この日、僕たちの間に起きたことといえば竜幻装しかありえない。おそらくヒラティアもそこへ向かうはずだ。
「あの路地へ……」
ヴィヴィアンが呟く。
する、と、僕の体に腕が回される。ヴィヴィアンが僕の胴にひしと抱きついている。
「? ヴィヴィアン?」
「ハティ様、私……」
僕の胴に顔を押し付けて、くぐもった声で言う。
「あの路地で、私の、とてもはしたない姿を、見るに耐えない嫌らしいものをお見せするかも知れません。私は、ハティ様にお見せしてきた顔だけではない一面もある。とても悪い女なのです。どうかお目こぼしください。私のことを嫌いにならないでください。どうか……」
「……」
彼女が、ゼオールデパートで言っていた言葉を思い出す。自分は悪い女なのだと。
もちろんヴィヴィアンにも様々な一面があるのだろう。ただ貞淑なだけの竜の巫女、術の媒体としての従者ではない。さまざまに生々しい顔を持った一人の人間だ。

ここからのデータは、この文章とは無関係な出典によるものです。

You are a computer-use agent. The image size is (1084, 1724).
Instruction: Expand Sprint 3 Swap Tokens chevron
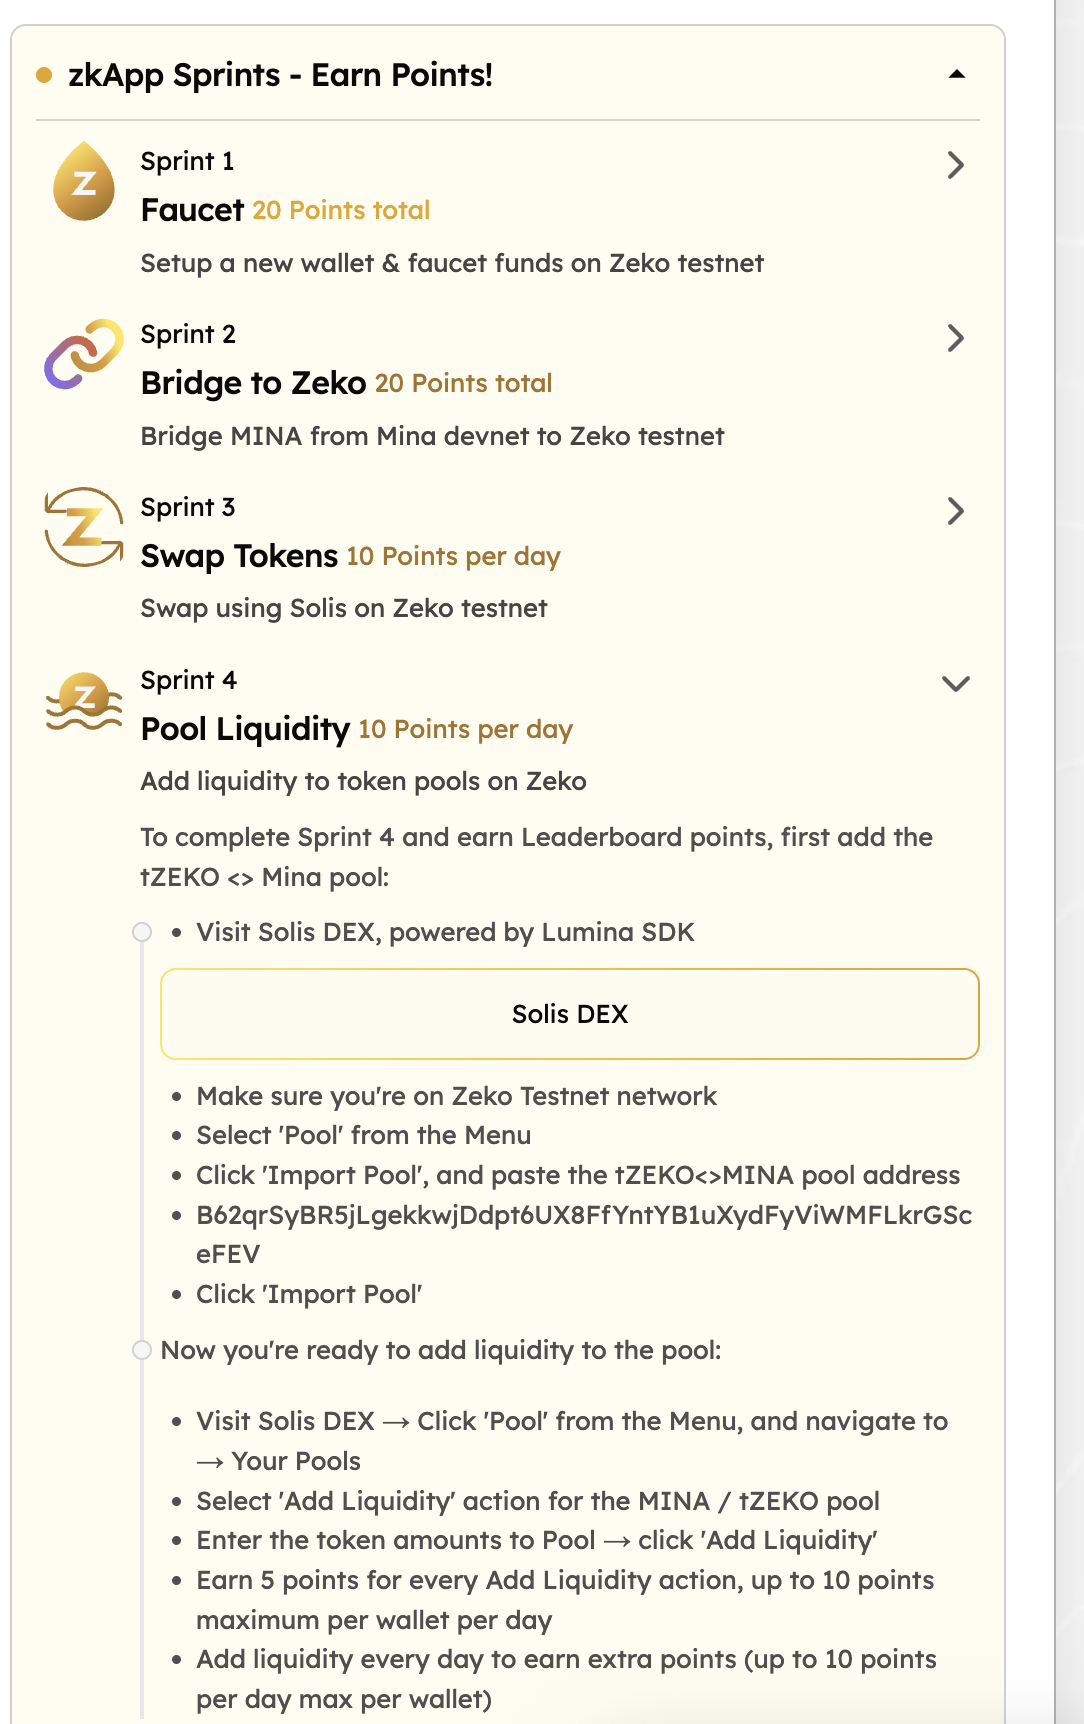(x=955, y=511)
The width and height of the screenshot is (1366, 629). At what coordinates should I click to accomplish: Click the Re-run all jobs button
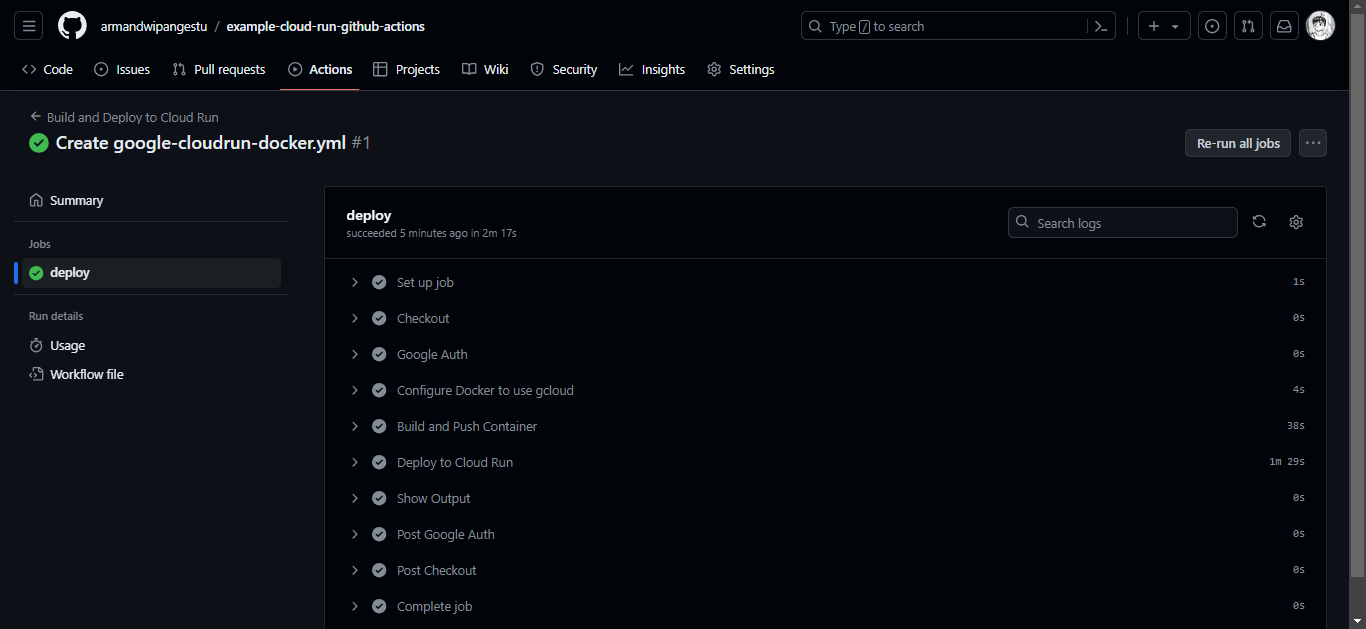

あの路地で、彼女もまた己の物語を生きていたのだろうか。
すべてが、あの路地に集約している。
あの場所こそが、物語の始まり。
それは僕だけでなく、ヴィヴィアンも、ヒラティアも、学都ワイアームも、そして北方人類すべてを巻き込むような物語の始まりが、あの場所にあると言うのだろうか――。